遠い場合や急がない場合はネットショッピングも便利です。お勧めのネットショップは、つぎのようなところです。
1.1 マルツオンライン
品揃えが非常に多く、DigiKeyなどとの連携により、更に多くの取り扱いがあります。価格も安めで、主要都市に営業所もあるため、直接行っても買うことができるでしょう。
1.2 秋月電子通商
秋葉原に大昔からある電子部品の販売店です。価格が安く、在庫数も多いため、私も非常に便利に使わせていただいています。品揃えは昔よりはだいぶ多くなりましたし、2階店舗も拡張されたので、必要な部品はだいたい揃うと思います。店舗在庫を行く前に確認できるので便利です。
1.3 スイッチサイエンス
マイコンやセンサーなどに特化したショップです。特に完成品のモジュールの取り扱いが非常に多く、はんだ付けが苦手な人にお勧めです。
1.4 Amazon
プライム会員であれば、送料無料で翌日配達が可能で、品揃えも非常に多く、便利ですが、マーケットプレイス(他店に販売ページを貸している)の業者の中には偽物や不良品を売り付けたり、法外な価格で出品したりする業者もあるのと、Prime出品でない場合、中国から配送されて何週間もかかるうえ、不良品の交換なども面倒になるため、必ず「Amazonが発送」のものを選んでください。Amazomが発送でも、マーケットプレイスの可能性もあるので、可能であれば「Amazonが販売」を選んだ方が良いです。それでも色々と心配は多いのですが…
2.Arduino IDE(統合開発環境)をインストールする
Arduinoマイコンのプログラムを作って書き込むためには、統合開発環境のArduino IDEが便利です。Arduino IDEは無料でダウンロードできますので、公式サイトのarduino.ccからダウンロードしてインストールしてください。
2.1 ダウンロード手順




2.2 インストール手順





2.3 ライブラリのアップデート
インストールが完了して実行すると、「一部のライブラリにアップデートがあります」とポップアップ表示されますが、すぐにアップデートしなくても大丈夫です。



3.Arduinoマイコンをケーブルで接続する
ArduinoマイコンをパソコンのUSBポートと接続します。接続するケーブルは使うArduinoマイコンにより、あるいはパソコンにより違いますので、両方に合ったケーブルを用意してください。

4.サンプル・スケッチ(テスト・プログラム)を開く

スケッチ例を開く前に、まずボードとポートの設定をします。自動認識される場合もありますが、自動認識されない場合は、プルダウンメニューの「ツール」から「ボード」を選び、この場合はArduino UNOを選びます。
ポートは、プルダウンメニューの「ツール」から「ポート」を選びます。Arduino UNOの場合はポート番号(COM3など)の後に「Arduino UNO」と表示されますが、Arduino NANOや互換機の場合は表示されない場合もあります。
また、互換機の場合は正規品と使っているチップが違っていて、対応するデバイスドライバをインストールする必要があったりします。

5.サンプル・スケッチを書き込む
スケッチ(プログラム)をArduinoマイコンに書き込むには、プルダウンメニューの「スケッチ」から「書き込む」を選ぶか、ウインドウ左上の「→」ボタンをクリックかるか、ショートカットキーのCtrl+Uキーを押します。

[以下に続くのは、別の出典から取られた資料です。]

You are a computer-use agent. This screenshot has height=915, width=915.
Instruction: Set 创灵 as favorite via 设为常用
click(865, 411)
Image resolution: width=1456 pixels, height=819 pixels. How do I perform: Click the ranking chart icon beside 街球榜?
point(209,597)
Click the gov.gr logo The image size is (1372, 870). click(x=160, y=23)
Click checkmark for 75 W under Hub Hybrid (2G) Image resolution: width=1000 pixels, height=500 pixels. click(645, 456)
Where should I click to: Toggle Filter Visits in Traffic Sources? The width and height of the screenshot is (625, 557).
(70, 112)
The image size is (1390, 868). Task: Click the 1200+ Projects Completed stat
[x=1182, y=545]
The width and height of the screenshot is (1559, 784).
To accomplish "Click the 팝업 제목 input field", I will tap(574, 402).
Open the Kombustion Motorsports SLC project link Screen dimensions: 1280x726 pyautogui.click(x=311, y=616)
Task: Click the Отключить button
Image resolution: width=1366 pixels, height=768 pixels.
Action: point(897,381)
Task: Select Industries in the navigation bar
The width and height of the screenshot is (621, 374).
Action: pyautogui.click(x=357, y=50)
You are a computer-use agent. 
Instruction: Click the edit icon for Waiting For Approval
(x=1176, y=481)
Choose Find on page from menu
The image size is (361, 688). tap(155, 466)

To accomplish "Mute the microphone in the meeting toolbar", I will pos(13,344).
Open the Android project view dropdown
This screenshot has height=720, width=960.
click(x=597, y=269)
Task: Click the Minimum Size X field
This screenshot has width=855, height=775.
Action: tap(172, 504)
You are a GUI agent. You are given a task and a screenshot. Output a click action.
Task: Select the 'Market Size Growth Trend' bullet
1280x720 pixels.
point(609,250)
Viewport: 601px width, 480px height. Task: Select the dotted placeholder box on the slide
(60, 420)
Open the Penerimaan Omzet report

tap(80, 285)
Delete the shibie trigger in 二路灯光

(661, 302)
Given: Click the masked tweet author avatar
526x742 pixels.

スケッチの書き込みが終わると、ウインドウの右下に「書き込み完了」と表示されます。スケッチにエラーがあると、ウインドウ下の黒い画面にエラーメッセージが「英語で」表示されます。
また、数分待っても書き込みが完了しない場合は、「ボード」または「ポート」の設定が間違っている場合が多いので確認して、もう一度「書き込む」をクリックします。


6.サンプル・スケッチを改造する
Arduino IDEでは、新しいライブラリをインストールすると、それに伴ってスケッチ例も追加されることが多いので、追加したライブラリ(追加機能)を簡単に試すことができます。
スケッチ(プログラム)そのものを書き換えるには、C言語プログラミングの知識が必要ですが、数字を変えるだけでも点滅速度や時間間隔が変わったり、サーボモーターの角度が変わったりしますので、とにかく最初は色々なスケッチ例を見て試して慣れるのが大切です。
7.自分でスケッチを作る
Arduino IDEでプルダウンメニューの「ファイル」から「新規スケッチ」を開くか、インストール直後は空のスケッチが表示されます。

Arduino IDEでは、「void main」の{}の間に最初だけ実行される初期設定のスケッチ(プログラム)を、「void loop」の{}の間に繰り返し実行するプログラムを書きます。